Moreover, when they tested the lesion-mapping approach using a different group of patients, the researchers found the same circuit is also linked to a reduced risk of alcoholism, suggesting that this may be a shared network for addiction to multiple substances. The findings were published June 13 in Nature Medicine. 


For the smoking study, Boes and his colleagues looked at data from two groups of patients who were addicted to smoking at the time of focal brain damage. One patient group was drawn from the Iowa Neurological Patient Registry, which was established at the UI in 1982 and is one of the most comprehensive patient registries in the world. The locations of each patient's lesions were mapped to a brain atlas, and the brain network that is functionally connected to each lesion location was computed using data from the human connectome project, an NIH-funded project designed to map the structural and functional connectivity of the human brain. The analysis identified networks that were associated with addiction. 

Lesions that disrupted smoking addiction occurred in many different brain locations, but they all mapped to a specific pattern of brain connectivity. This pattern, or circuit, included brain regions that have previously been linked to addiction such as the dorsal cingulate, the lateral prefrontal cortex, and the insula.

“This is a nice example of the Iowa lesion registry having an enduring effect on the field, because the original 2007 study that identified the insula as critical for addiction also used the Iowa registry,” says Boes, who also is a member of the Iowa Neuroscience Institute. “Now this new study, using the latest and greatest approaches for combining lesion data with human connectome data, extends those findings to reveal an entire circuit linked to the insula."

For the smoking study, Boes and his colleagues looked at data from two groups of patients who were addicted to smoking at the time of focal brain damage. The analysis identified networks that were associated with addiction.

Boes notes that by identifying a network of connected brain regions that are all implicated in addiction, the new study helps tie together earlier findings, which identified different individual regions as important. 

"The new research shows these earlier findings are not discordant by showing that the regions are all part of the same underlying brain network,” he explains. 

In terms of next steps, Boes says he would want to replicate the study with prospective data and evaluate whether the findings can be used to better target addiction related brain circuitry. 

“Brain areas that are already being targeted with neurostimulation to try and treat addiction fall within this network, which is reassuring,” he says. “But we may be able to use this new information to target the circuit even more precisely.”  

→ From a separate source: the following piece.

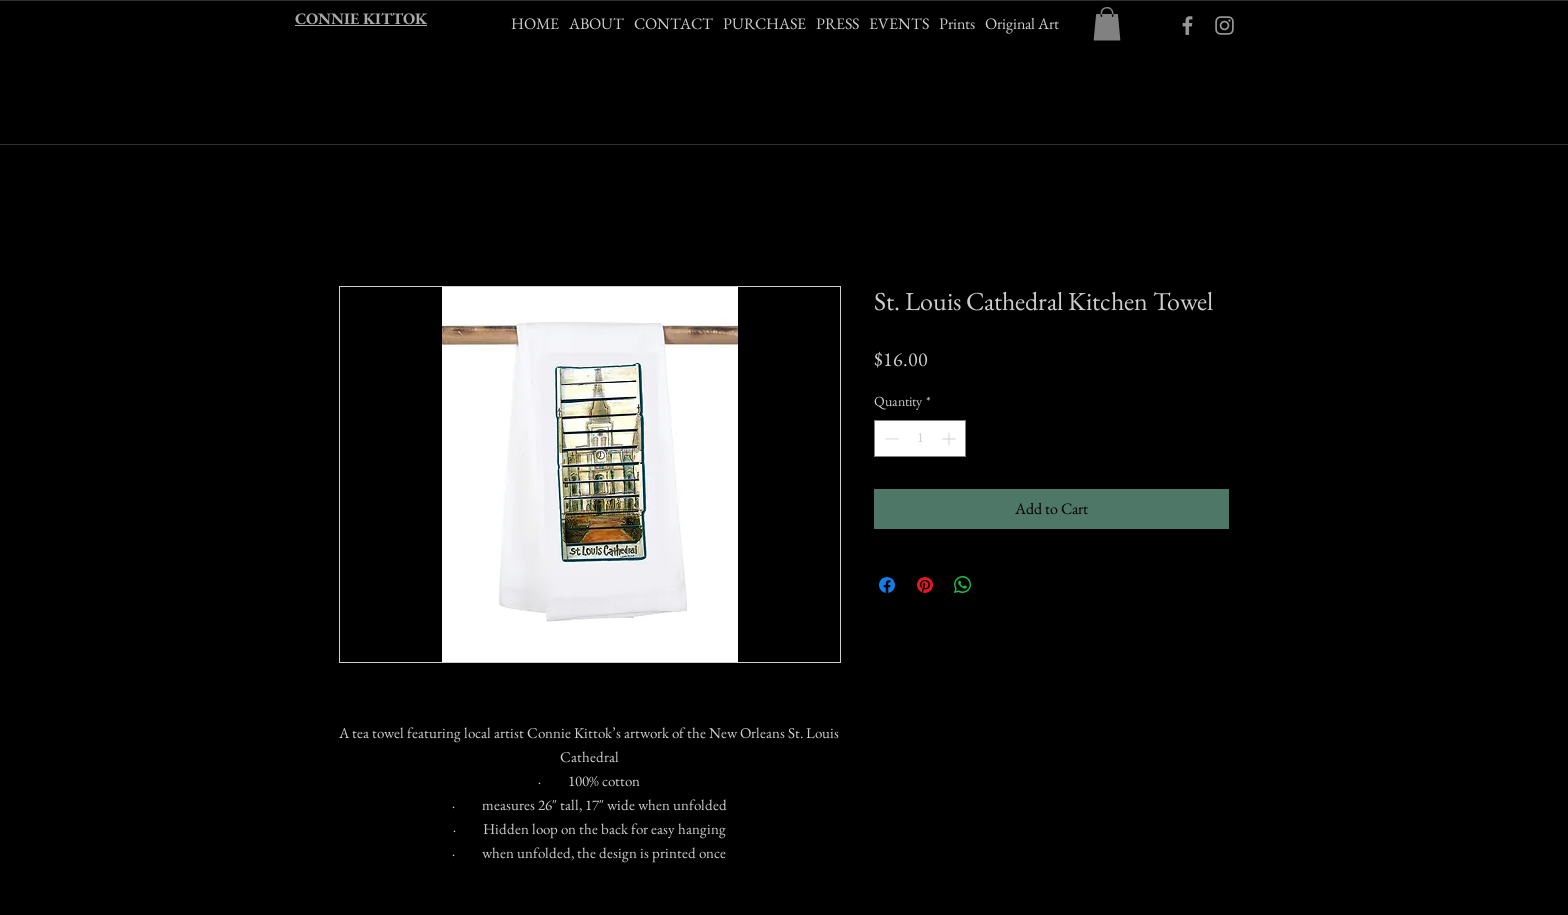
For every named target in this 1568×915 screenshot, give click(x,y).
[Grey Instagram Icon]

In addition to Boes, UI researcher Joel Bruss was also part of the study team. The senior study author was Michael Fox, MD, PhD, at Harvard Medical School, and researchers from Beth Israel Deaconess Medical Center in Boston, University of Turku in Finland, the National Institute on Drug Abuse, the National Institute of Alcohol Abuse and Alcoholism, Boston Children’s Hospital, University of Pittsburgh, University of Rochester, Northwestern University, AbilityLab in Chicago, and Philips Healthcare in Cambridge, Mass, were part of the research team.